Multiple House Committees are this week marking up President Joe Biden’s $1.9 trillion bailout plan.
As part of this process, lawmakers in the House Energy and Commerce Committee are marking up healthcare legislation which includes a proposal to remove the existing 100 percent rebate cap that currently exists for medicines in Medicaid. If this cap is removed, it would force manufacturers to pay states every time a Medicaid beneficiary fills a prescription.
This provision, which is found in Subtitle B, Section 3107 of the Energy and Commerce section of the bill, should be removed.
It would create a perverse system where manufacturers pay Medicaid to supply their drugs to the states and could create incentives within the Medicaid system that could encourage gaming of the system and higher prices in Medicaid and the private market.
Under existing law, manufacturers must provide discounted medicines to Medicaid as a condition of participating in other federal programs including Medicare Part B and Veterans Affairs healthcare.
This rebate is provided in the form of rebates that are calculated through a two-step process:
First, Medicaid is entitled to a “basic rebate” which is the greater of 23.1 percent of the Average Manufacturer Price (AMP) or the difference between AMP and “best price.” AMP is calculated as the average price of selling to retail community pharmacies and wholesalers but excluding rebates and discounts negotiated by Pharmacy Benefit Managers, among others.
Second, the manufacturer is required to provide an inflation penalty rebate calculated based on the extent to which the drug’s price increases exceed the Consumer Price Index for all Urban Consumers (CPI-U).
This existing formula provides $42 billion every year in discounts to state Medicaid programs.
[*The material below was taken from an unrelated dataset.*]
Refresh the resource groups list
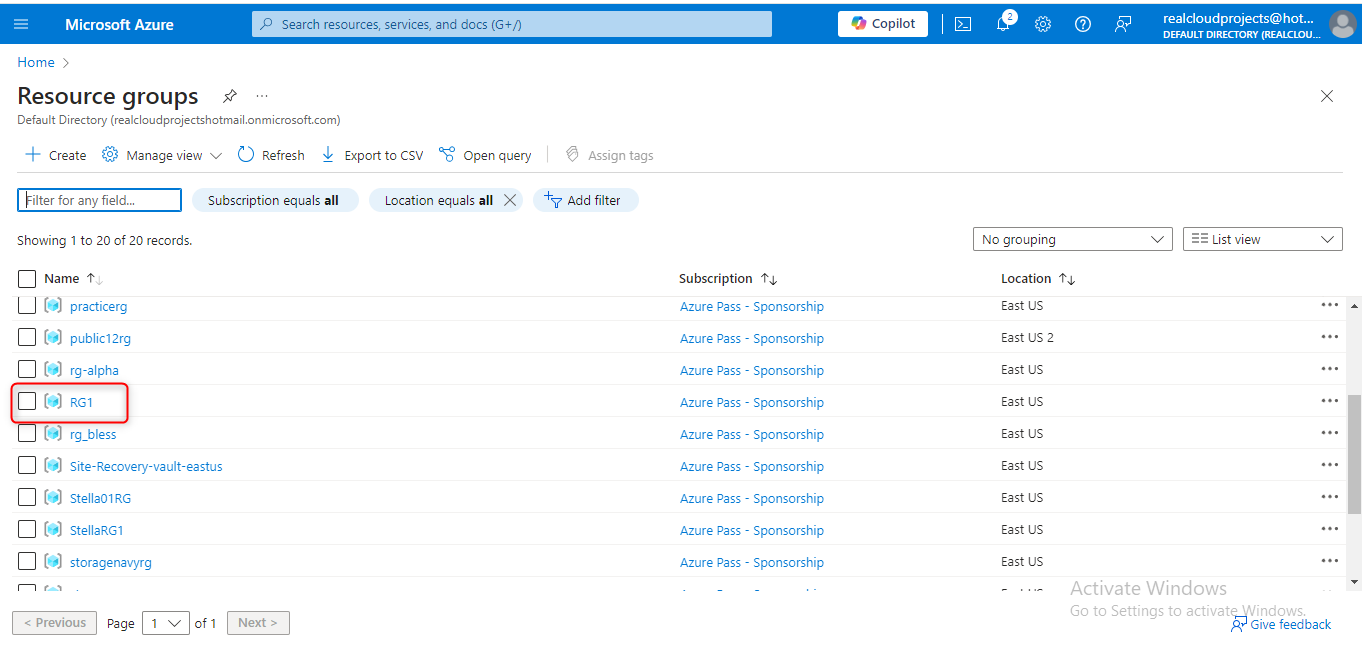The image size is (1362, 648). pos(271,155)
However, the cap prevents the discount exceeding 100 percent of AMP, a situation where the product is free for Medicaid. There are currently over 2,500 drugs that are at 100 percent of AMP.
A rebate above 100 percent of AMP, as proposed by Sec. 3107, would create numerous instances where the manufacturer is paying Medicaid to supply the drug. While manufacturers are prohibited from leaving Medicaid, this policy could distort the commercial markets.
For instance, the proposal could result in higher prices in the commercial market because manufacturers would be incentivized to reduce rebates and discounts in order to avoid further decreasing “best price.” While this would reduce the Medicaid rebate, it would increase costs for plans and consumers. In turn, this would result in new medicines being launched at higher prices due to the subsidies required by Medicaid.
Lifting the cap would also encourage gaming of the system by turning a product into a revenue stream for the federal government and the states. In fact, the provision could create new slush funds for the states as there are no restrictions on how they can utilize funds generated from payments above 100 percent of AMP.
As members of the Energy and Commerce Committee take up their portion of the $1.9 trillion Biden stimulus plan, they should remove Sec. 3107 and retain the existing 100 percent rebate cap on medicines in the Medicaid system. Lifting the cap will create a perverse system where manufacturers are forced to pay the government every time they supply their product to Medicaid, a situation that will distort the market and incentivize higher prices.